In this talk, I will present a set of models motivated by dengue fever epidemiology and compare different dynamical behaviors originated when increasing complexity into the model framework.
MINIRANI S. (Online)
Mathematical Modelling of Leptospirosis- Understanding Disease Dynamics and Intervention Strategies
Abstract:
Leptospirosis, a zoonotic bacterial infection caused by various strains of Leptospira bacteria, poses a significant public health threat globally. This interdisciplinary academic talk explores the intricate world of leptospirosis through mathematical modelling techniques. By integrating epidemiological data, statistical analysis, and computational simulations, we will discuss the complex dynamics of leptospirosis transmission within different populations and environments. This presentation seeks to clarify the fundamental processes involved in disease transmission, taking into account elements such as host demographics, environmental factors, and pathogen characteristics.

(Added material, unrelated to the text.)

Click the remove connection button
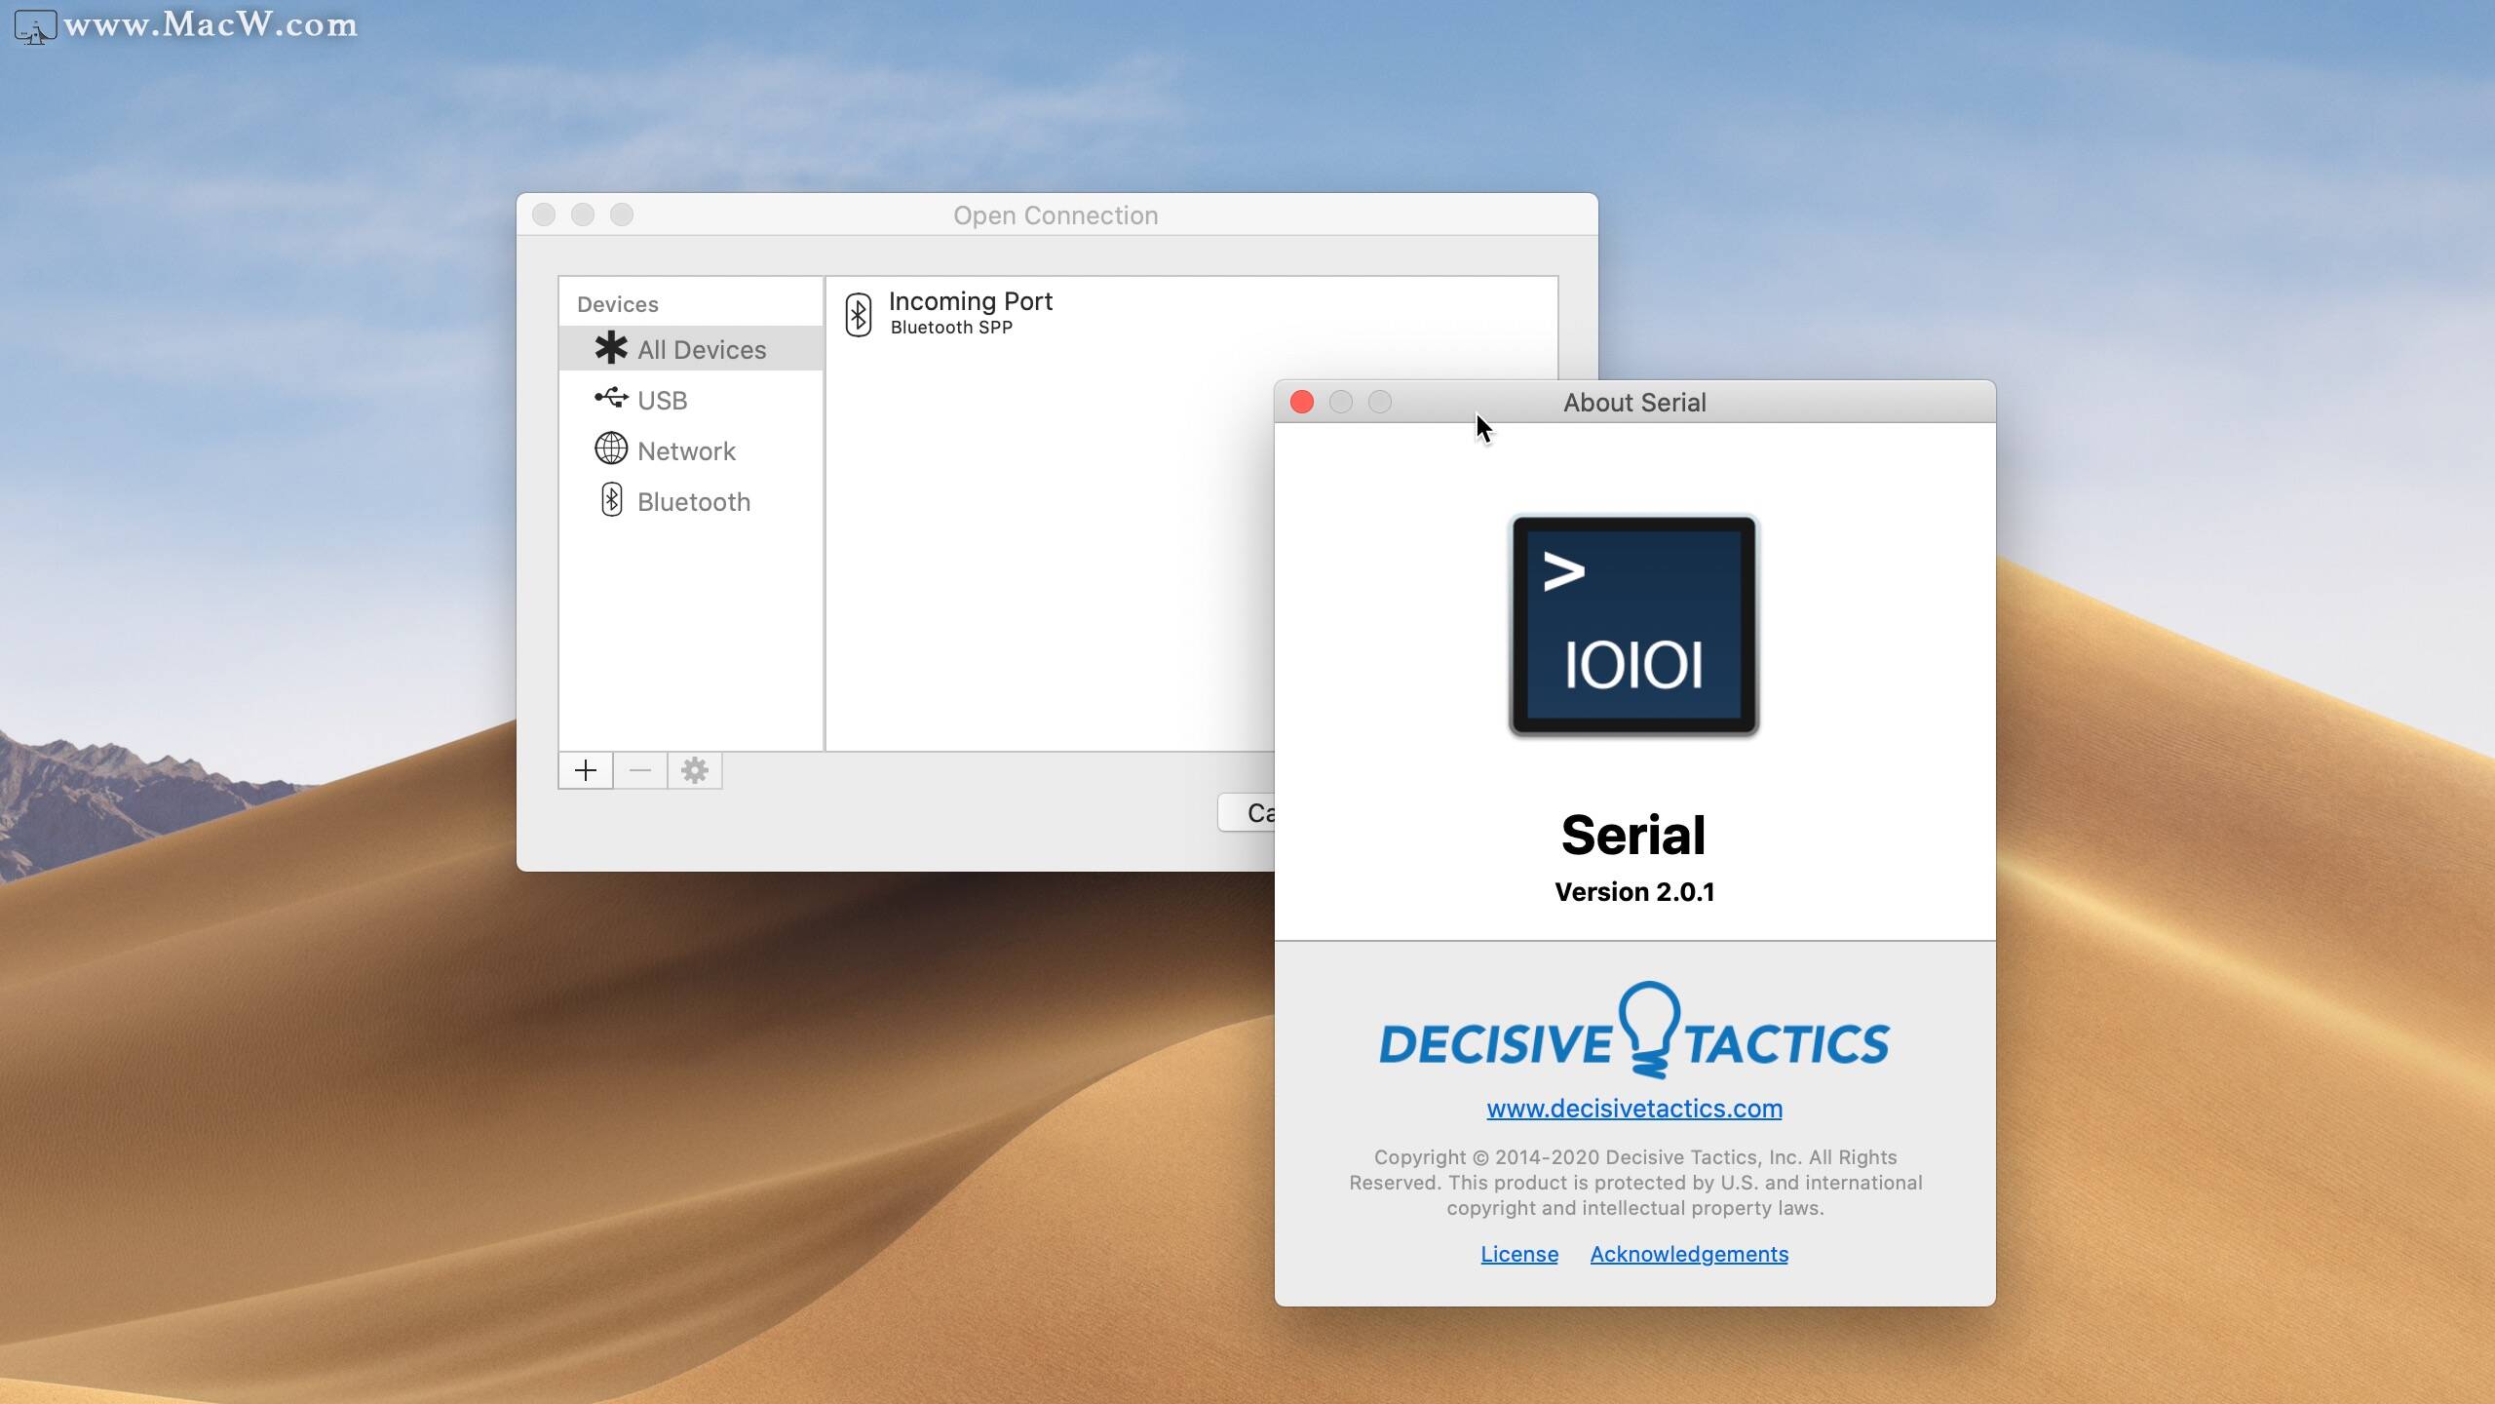(641, 769)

The talk will highlight various mathematical models used to describe the epidemiology of leptospirosis, including compartmental models, network models, and spatial-temporal models. Through these models, we investigate the impact of interventions such as vaccination campaigns, environmental sanitation, and vector control strategies on disease prevalence and transmission rates. Additionally, the discussion will cover the challenges in parameter estimation, model validation, and the incorporation of uncertainties in mathematical predictions.
SAYOOJ ABY JOSE (Offline)
Fundamentals of Epidemiological Models: Building Blocks for Public Health Analysis
Abstract:
Epidemiological models serve as the cornerstone of public health analysis, providing essential tools for understanding the spread of diseases and evaluating intervention strategies. This talk explores the fundamental principles and components of epidemiological models, delving into their mathematical foundations, key variables, and model types. We will discuss the significance of model assumptions, data integration, and model validation, emphasizing their critical role in informing public health decision-making. By gaining insight into these building blocks, attendees will be better equipped to harness the power of mathematical modeling in epidemiology, ultimately contributing to more effective disease control and prevention strategies.